La reciente donación realizada por el empresario y dos veces senador de la provincia, Cristóbal Castillo, en representación del Grupo de Estaciones Castillo SRL, a la Asociación Dominicana de Rehabilitación, filial Hato Mayor, es un vivo ejemplo de cómo el sector privado y el liderazgo público pueden articularse para generar un impacto directo en el bienestar colectivo.
La entrega de dos unidades de aire acondicionado de alta capacidad a esta institución no representa un simple aporte material.
Para una entidad que recibe diariamente a decenas de pacientes vulnerables en busca de terapias y alivio, contar con espacios climatizados y dignos es un factor fundamental que incide directamente en su proceso de recuperación y en su calidad de vida.
Asimismo, esta acción dignifica la labor del personal médico y administrativo que, día tras día, se entrega al servicio de los hatomayorenses más necesitados.
La Asociación Dominicana de Rehabilitación ha sido, por décadas, un faro de esperanza para cientos de familias en nuestra provincia.
Sin embargo, el sostenimiento de este tipo de instituciones requiere del respaldo constante de una sociedad civil activa y de empresarios conscientes de su entorno.

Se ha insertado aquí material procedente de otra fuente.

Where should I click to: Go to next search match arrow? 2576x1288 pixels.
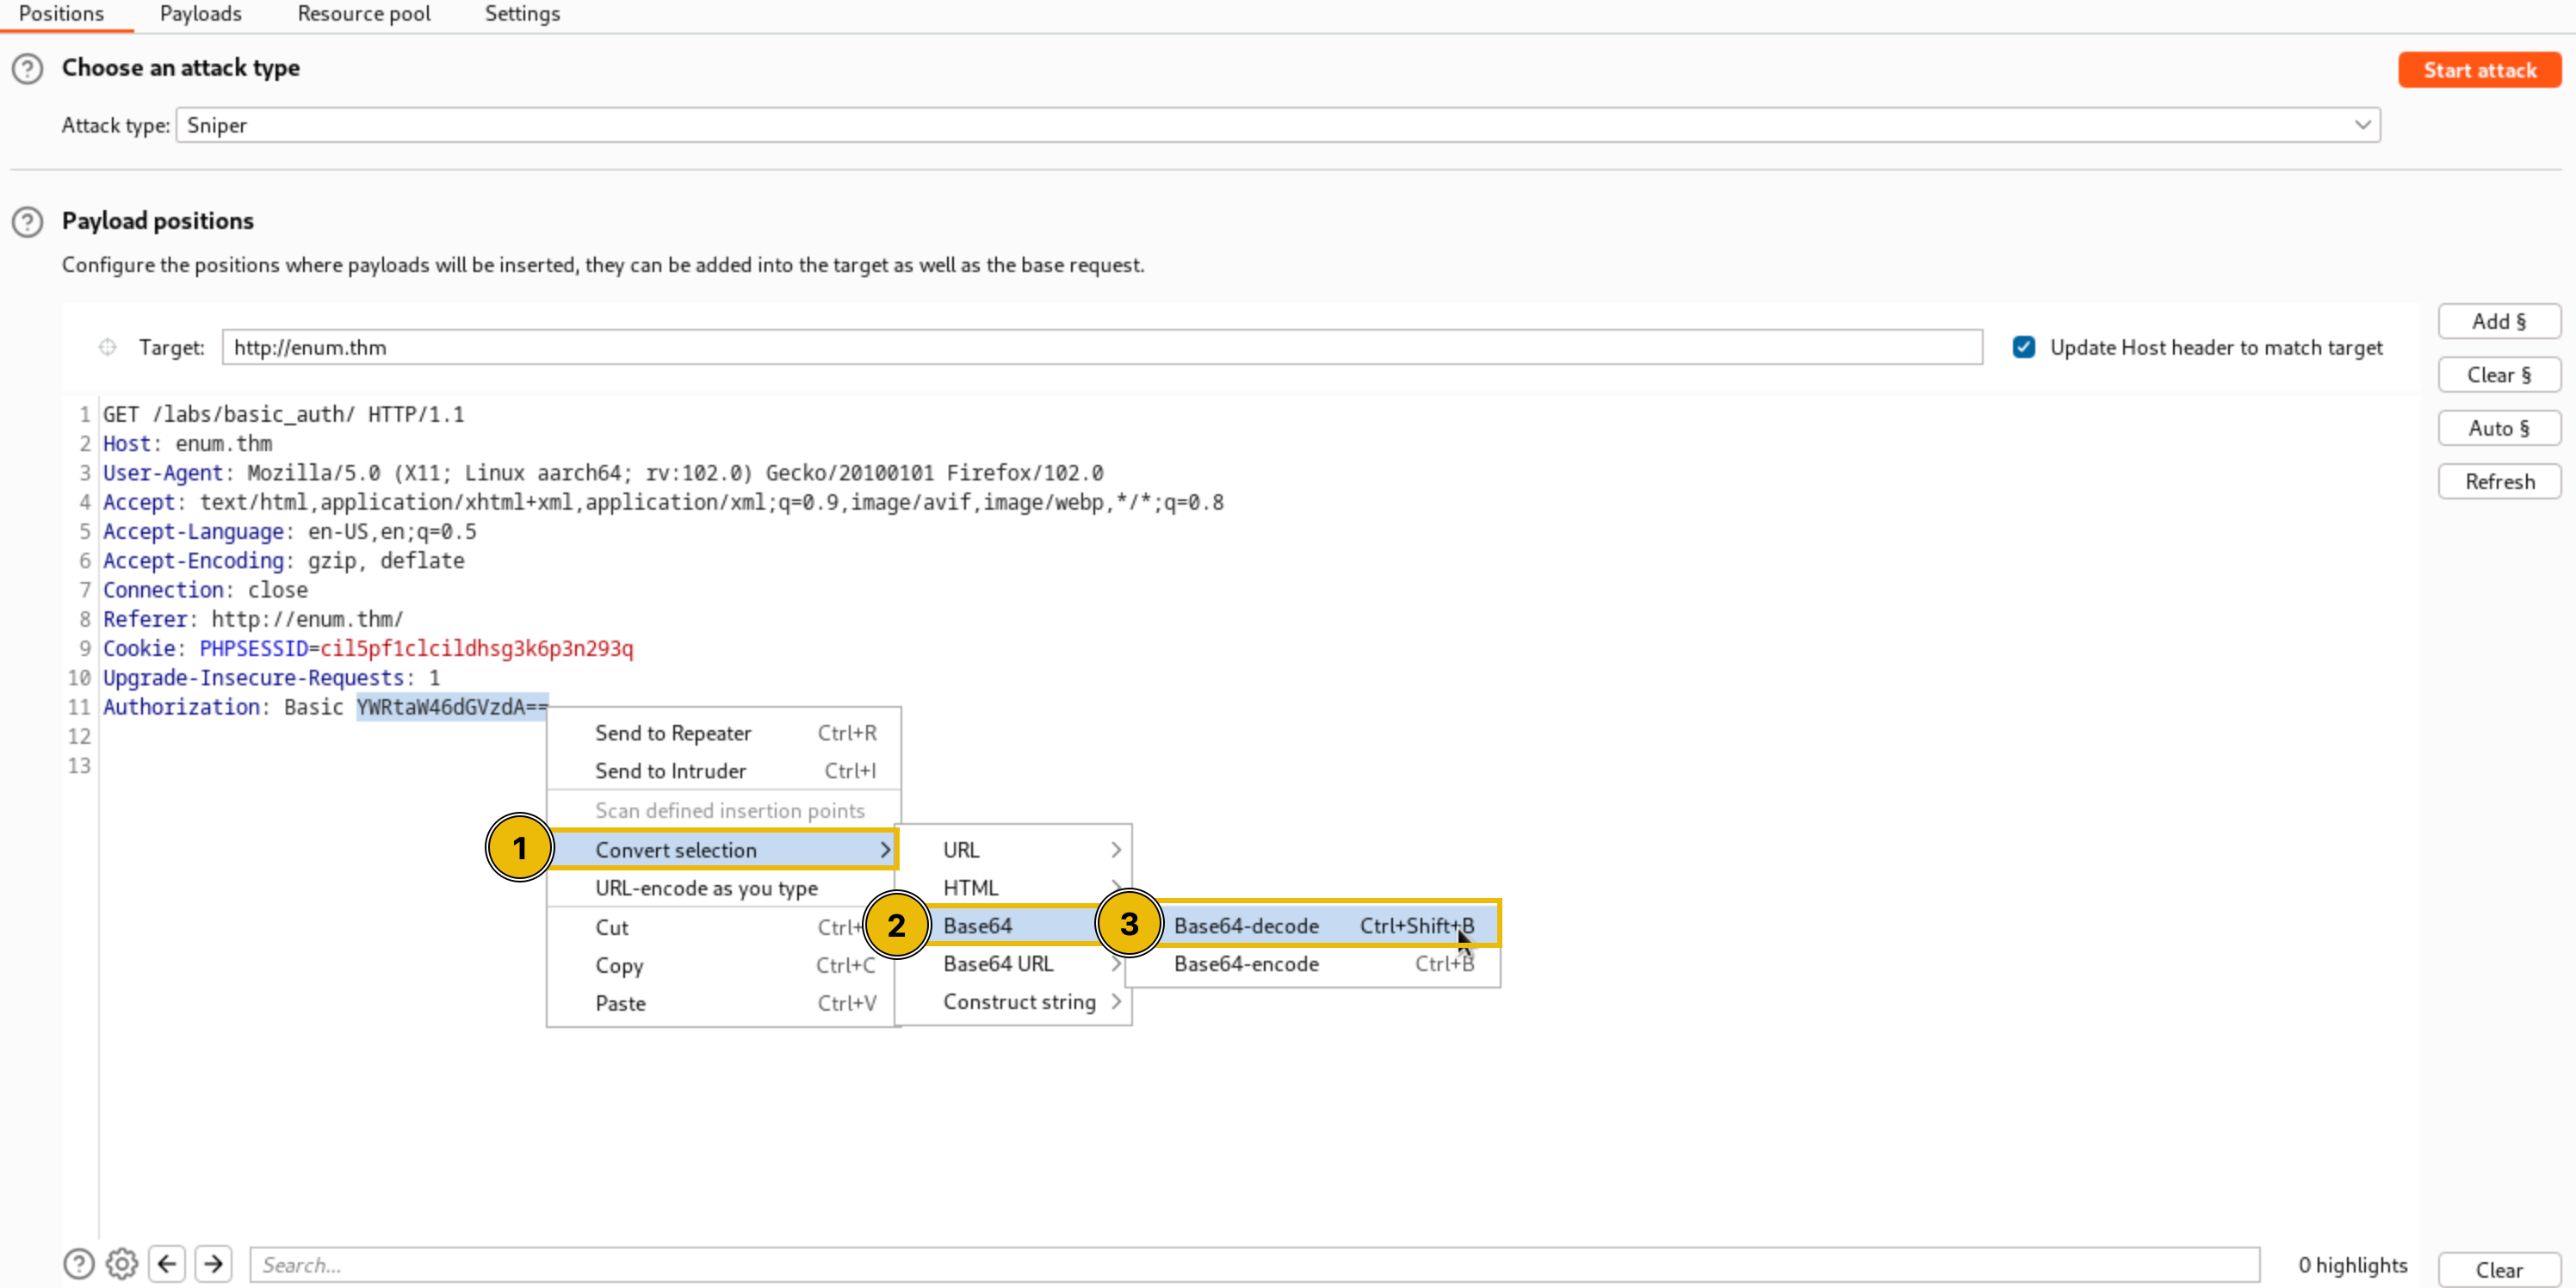tap(213, 1264)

Con este gesto, Cristóbal Castillo no solo reafirma su arraigo y su sensibilidad hacia las problemáticas locales, sino que envía un mensaje claro sobre la importancia de devolver a la comunidad parte de lo que esta le ha brindado.
En tiempos donde a menudo se cuestiona el rol de las figuras públicas, es de rigor reconocer y visibilizar las buenas acciones que construyen y transforman.
Iniciativas como la del Grupo de Estaciones Castillo SRL elevan el estándar de la responsabilidad social en Hato Mayor y trazan un camino que ojalá sirva de inspiración para que otros actores económicos y políticos se sumen al desarrollo integral de nuestra gente.